A Taliban takeover or civil war seems imminent. Either way, women and religious and ethnic minorities are in serious peril.
Looking forward.
Even by the probably rosy estimates of the Pentagon, the Taliban took over a third of the country between the beginning of May and early July. The U.S. played a key role in creating the disaster it is backing away from. To engineer the overthrow of a Soviet-backed government in Afghanistan during the 1980s, Washington funded the mujahideen (precursors to the Taliban), spawning the spread of right-wing Islamic fundamentalism throughout the region. Now it and its NATO allies are cutting their losses and leaving Afghans to pick up the pieces.
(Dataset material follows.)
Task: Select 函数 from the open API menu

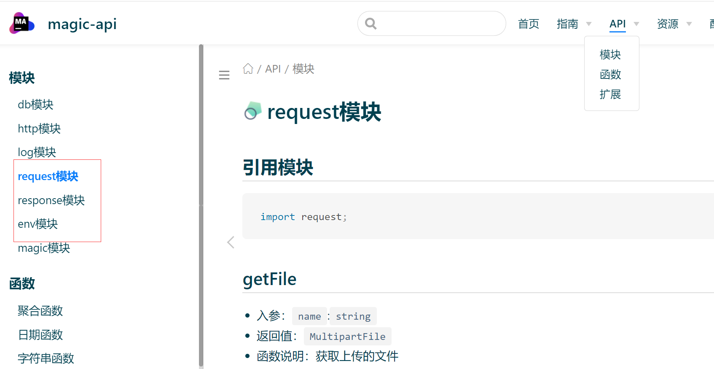Action: tap(610, 74)
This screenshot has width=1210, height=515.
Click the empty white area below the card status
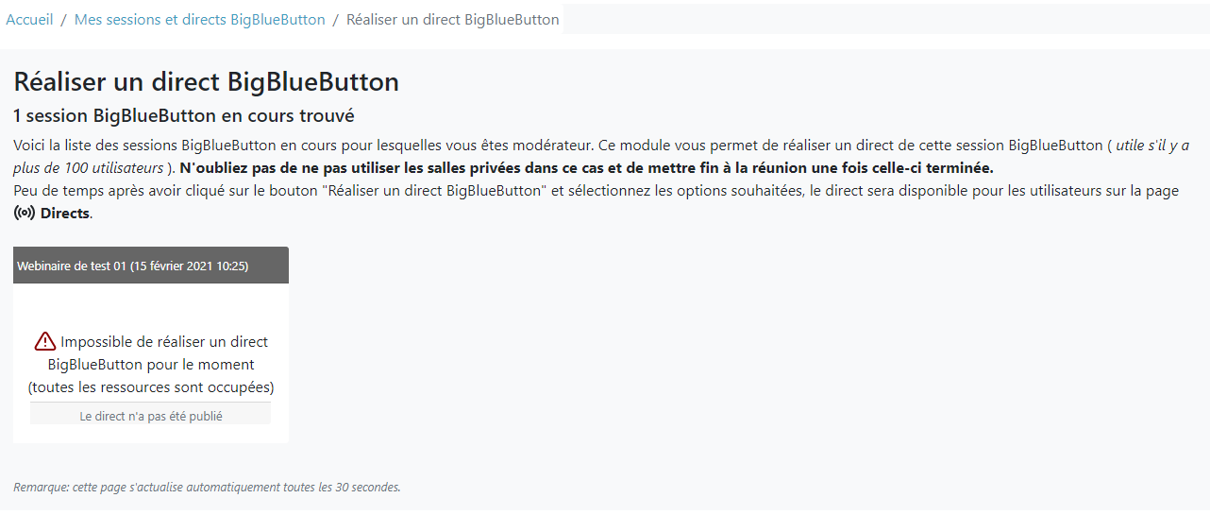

In early July, defiant women took up that challenge. Demonstrations of hundreds of women armed with assault rifles broke out in the north and central areas where the Taliban have been conquering territory and reinstituting heavy misogynist restrictions. The Guardian quoted a marcher who is head of the women’s directorate of Ghor province saying that while some women’s protest may have been symbolic, others “were ready to go to the battlefields.”
Afghan women, youth and poor people, and the Left that defends them, urgently require international solidarity, especially from socialists in the imperialist heartland. People in the U.S. can begin by demanding that their government pay war reparations and provide real reconstruction aid, no strings attached, to Afghanistan!